How does the weight force distribute in roughly kite like kinematic to determine torques

Question

I have a kinematic model like the simplified following image. Assume that all points are fixed. I'm interested in how the force $\vec{m}$ distributes across $a_2$ and $b_2$ up to $a_1$ and $b_1$.

Finally I'm interested in the torques that result in $A_1$ and $B_1$.

I know that the kinematic as presented is not stable. The stabilizing part was omitted for simplicity. Simply assume the kinematik is in a stable state and I simply want the forces/torques.

Some notational stuff (edit if you need more):

$$ c := \overline{A_1B_1}, \quad d := \overline{A_3B_3}, \quad M := \frac12(A_3+B_3), \quad A_3B_3 || A_1B_1 $$ The mass of the kinematic itself is neglectable.

Answer 1

Your system is very underdetermined.
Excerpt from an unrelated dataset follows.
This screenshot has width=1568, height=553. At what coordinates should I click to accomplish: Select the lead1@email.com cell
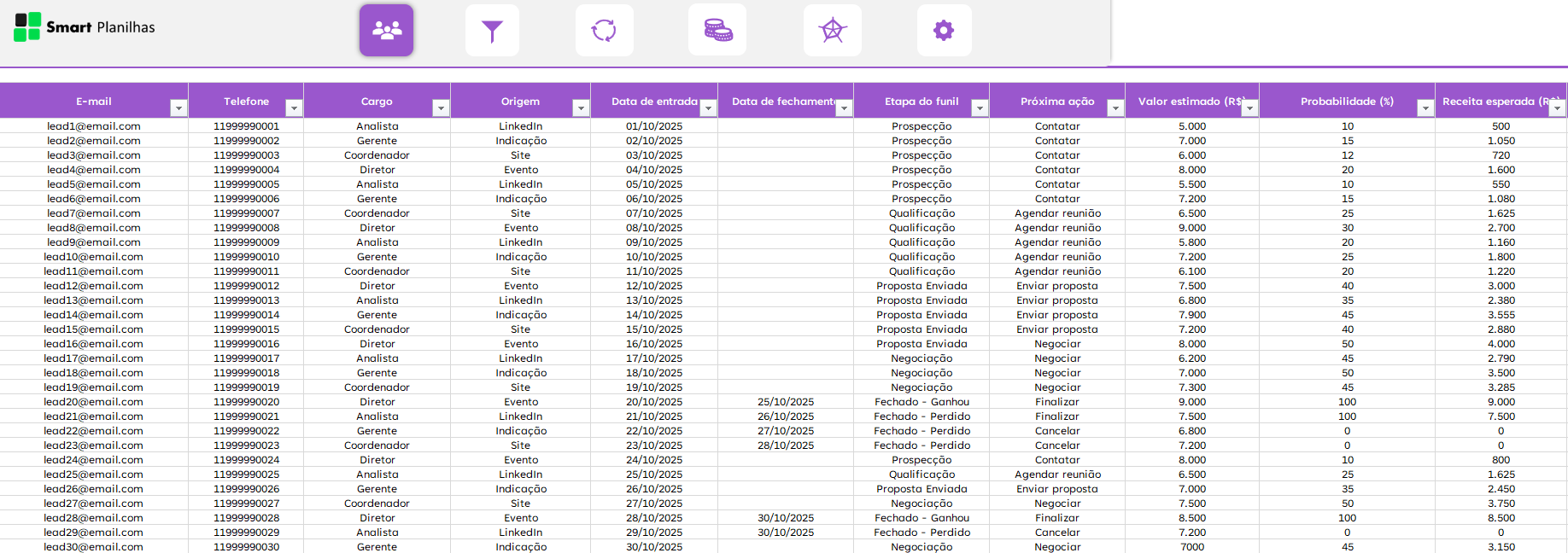click(94, 126)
By applying a torque at $A_1$ and $B_1$ you can hold bars $a_1$ and $b_1$ still, but even without those you are still left with a four bar linkage, which has one more degree of freedom.
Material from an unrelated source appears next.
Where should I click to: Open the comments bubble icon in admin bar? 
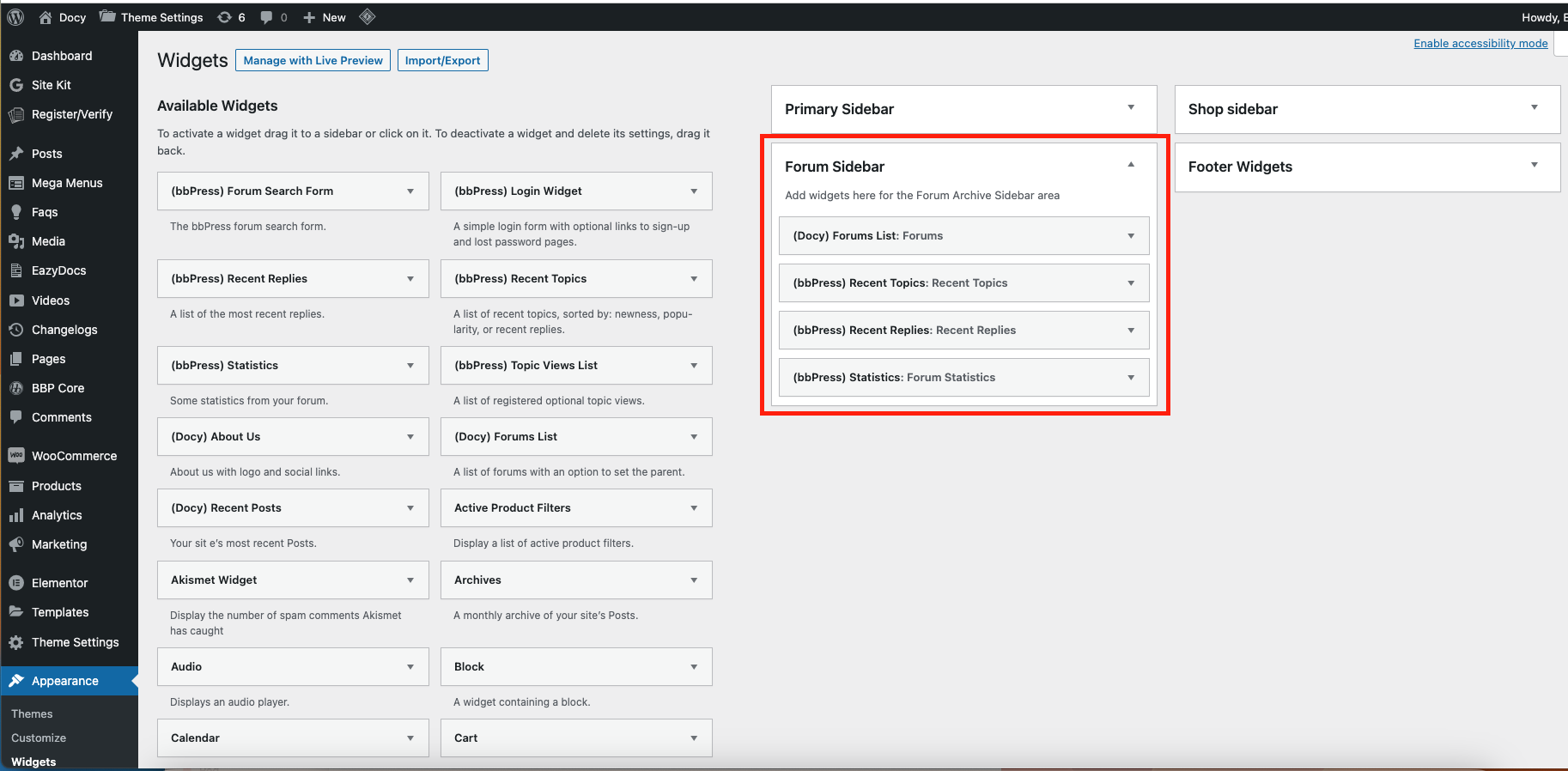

If there is no torque applied at any of the four lower joints, then the bars can only transmit force along their axes. That means that the forces in $a_2$ and $b_2$ will be in the direction of those bars. Some basic trigonometry will get you the forces on each bar to balance $m$. The problem is that, in a general position, those forces do not compensate the torque of $m$.

But if they did, then the force that $b_2$ exerts on $B_3$ has the same magnitude, but opposite direction, than the one it exerts on $B_2$, and similarly with $a_2$, $A_3$ and $A_2$. Knowing the force applied at $B_2$ or $A_2$ and its direction, computing the torque at $B_1$ or $A_1$ should be trivial.